最近有客户碰到ArcGIS Server检索文本效率低下的问题,询问是否有解决方案,客户的环境如下:
客户有个POI图层,存储在Oracle数据库中,数据量在700多w,软件版本环境
Oracle 12.1.0.2.0
ArcGIS Server 10.4.1
数据字段类型以及数据量如下:
SQL> desc poi
Name Null? Type
----------------------------------------- -------- ----------------------------
NAME CLOB
X NUMBER(38,8)
Y NUMBER(38,8)
OBJECTID NOT NULL NUMBER(38)
SHAPE ST_GEOMETRY
SQL> select count(*) from poi;
COUNT(*)
----------
7716223
查询使用ArcGIS Server Query REST接口,查询条件 name like ‘%%’,由于name字段的类型是CLOB,不支持上面建B-TREE索引,即使能建立B-TREE索引,也只支持’%’查询,也不支持’%%’查询。每次查询都需要30秒左右,如下:
原因是CLOB进行like操作,由于没有合适的索引,因此只能全表扫描,由于数据量比较大,因此全表扫描的时间比较长。
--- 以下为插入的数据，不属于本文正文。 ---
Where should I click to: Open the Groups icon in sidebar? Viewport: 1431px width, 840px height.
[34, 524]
SQL> select x,y from poi where name like '%团结湖%';
93 rows selected.
Elapsed: 00:00:35.80
Execution Plan
----------------------------------------------------------
Plan hash value: 1236484159
--------------------------------------------------------------------------
| Id | Operation | Name | Rows | Bytes | Cost (%CPU)| Time |
--------------------------------------------------------------------------
| 0 | SELECT STATEMENT | | 127 | 16891 | 21152 (2)| 00:00:01 |
|* 1 | TABLE ACCESS FULL| POI | 127 | 16891 | 21152 (2)| 00:00:01 |
--------------------------------------------------------------------------
Predicate Information (identified by operation id):
---------------------------------------------------
1 - filter("NAME" LIKE '%团结湖%')
Note
-----
- dynamic statistics used: dynamic sampling (level=2)
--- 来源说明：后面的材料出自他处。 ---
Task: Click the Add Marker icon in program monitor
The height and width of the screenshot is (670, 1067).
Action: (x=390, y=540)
- 1 Sql Plan Directive used for this statement
Statistics
----------------------------------------------------------
0 recursive calls
0 db block gets
103392 consistent gets
100877 physical reads
0 redo size
3350 bytes sent via SQL*Net to client
618 bytes received via SQL*Net from client
8 SQL*Net roundtrips to/from client
0 sorts (memory)
0 sorts (disk)
93 rows processed
直接在oracle上执行差不多也是这个时间。
解决方法,要解决这个问题只能在NAME字段上建全文索引。以下是见全文索引的过程。
1.赋予SDE用户相应的权限
GRANT EXECUTE ON CTXSYS.CTX_CLS TO SDE;
GRANT EXECUTE ON CTXSYS.CTX_DDL TO SDE;
GRANT EXECUTE ON CTXSYS.CTX_DOC TO SDE;
GRANT EXECUTE ON CTXSYS.CTX_OUTPUT TO SDE;
GRANT EXECUTE ON CTXSYS.CTX_QUERY TO SDE;
GRANT EXECUTE ON CTXSYS.CTX_REPORT TO SDE;
GRANT EXECUTE ON CTXSYS.CTX_THES TO SDE;
GRANT EXECUTE ON CTXSYS.CTX_ULEXER TO SDE;
2.建立中文分词lexer
SQL> exec ctx_ddl.create_preference ('mylexer', 'CHINESE_LEXER');
PL/SQL procedure successfully completed.
- 为NAME字段建立全文索引
SQL> create index poi_name_text_idx on poi(name) indextype is ctxsys.context par
ameters ('LEXER MYLEXER') parallel 4;
Index created.
Elapsed: 00:45:23.57
4 关闭ArcGIS Server的StandardQuery功能,具体可以看参考下面的链接(https://server.arcgis.com/zh-cn/server/latest/administer/linux/about-standardized-queries.htm)
- 继续执行Query查询,结果如下:
只需要600多毫秒完成。
顺便看一下执行计划
SQL> set autot traceonly
SQL> select x,y from poi where contains(name,'团结湖')>0
2 ;
93 rows selected.
Elapsed: 00:00:00.08
Execution Plan
----------------------------------------------------------
Plan hash value: 1983829567
--------------------------------------------------------------------------------
-----------------
| Id | Operation | Name | Rows | Bytes | Cost (
%CPU)| Time |
--------------------------------------------------------------------------------
-----------------
| 0 | SELECT STATEMENT | | 3858 | 501K| 4
(0)| 00:00:01 |
| 1 | TABLE ACCESS BY INDEX ROWID| POI | 3858 | 501K| 4
(0)| 00:00:01 |
|* 2 | DOMAIN INDEX | POI_NAME_TEXT_IDX | | | 4
(0)| 00:00:01 |
--------------------------------------------------------------------------------
-----------------
Predicate Information (identified by operation id):
---------------------------------------------------
2 - access("CTXSYS"."CONTAINS"("NAME",'团结湖')>0)
Statistics
----------------------------------------------------------
163 recursive calls
0 db block gets
2101 consistent gets
0 physical reads
1532 redo size
3350 bytes sent via SQL*Net to client
617 bytes received via SQL*Net from client
8 SQL*Net roundtrips to/from client
1 sorts (memory)
0 sorts (disk)
93 rows processed
已经走全文索引了。至此问题解决。
另外需要注意的是该索引对于数据变化操作是不会更新索引项的,也就是你新插入或者更新或者删除数据后,是不会体现在索引中的,需要使用下面的命令进行同步。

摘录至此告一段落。